▶ **WORK REQUIRED**
Can you print every line from the one containing "Given: Select the" through the one containing "Looking at the", inclusive, reproducing them exactly and leaving out the pictures?
:: DATA IN THIS EXERCISE ::
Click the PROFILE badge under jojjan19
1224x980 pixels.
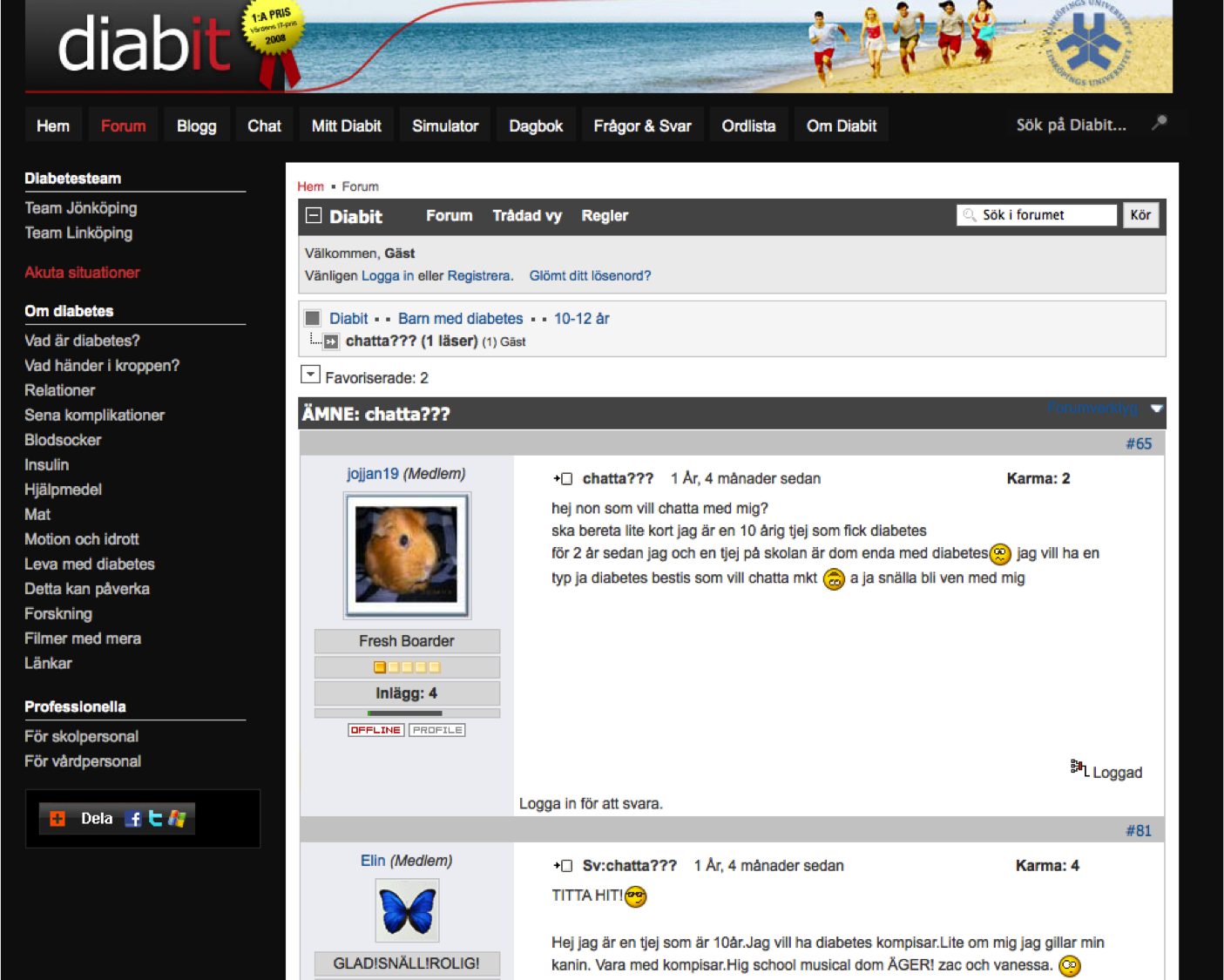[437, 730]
:::
:: DATA IN THIS EXERCISE ::
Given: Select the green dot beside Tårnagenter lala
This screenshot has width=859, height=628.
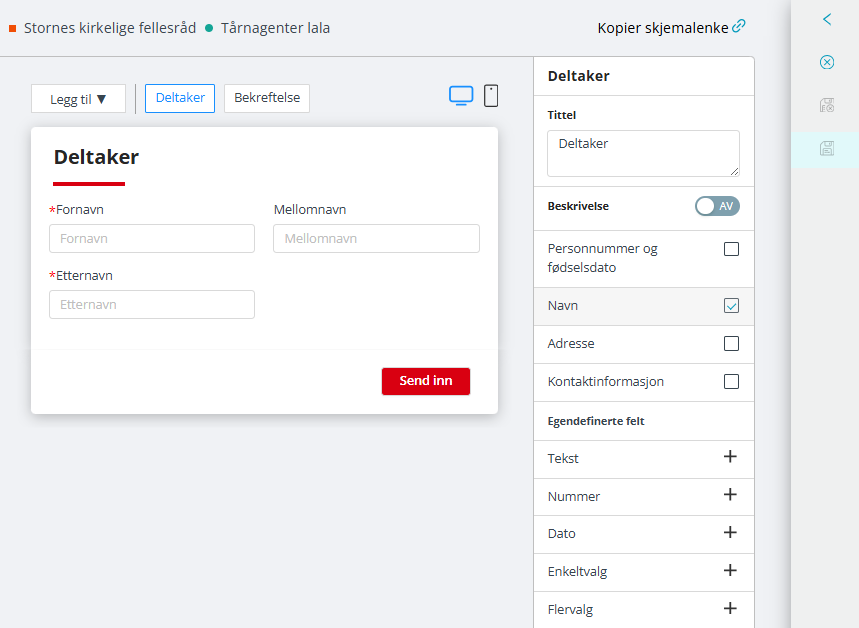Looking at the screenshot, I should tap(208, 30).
:::
:: DATA IN THIS EXERCISE ::
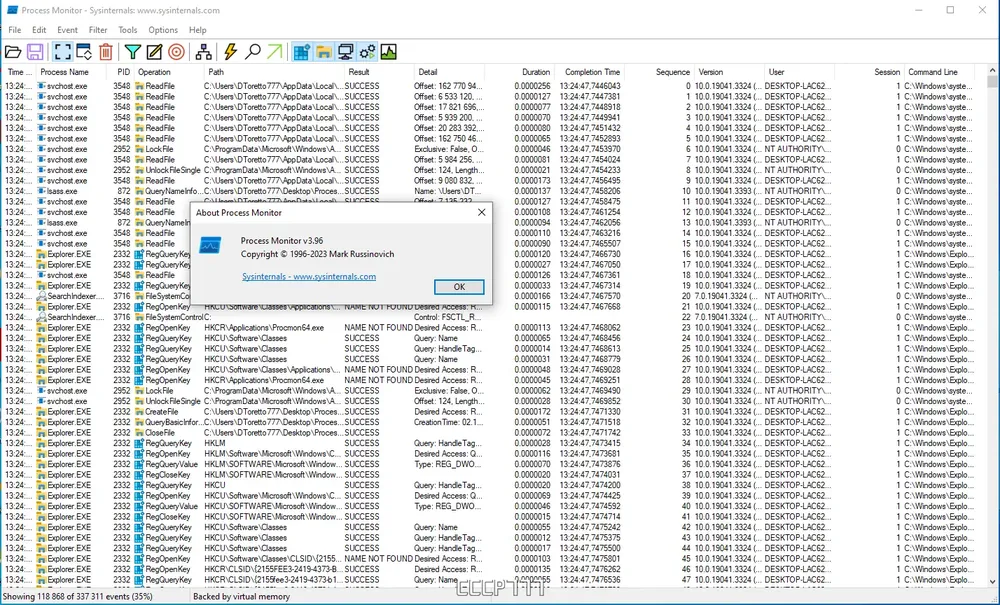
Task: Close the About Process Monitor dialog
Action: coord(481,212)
:::
▶ **REPLY**
Given: Select the green dot beside Tårnagenter lala
This screenshot has width=859, height=628.
Looking at the screenshot, I should tap(208, 30).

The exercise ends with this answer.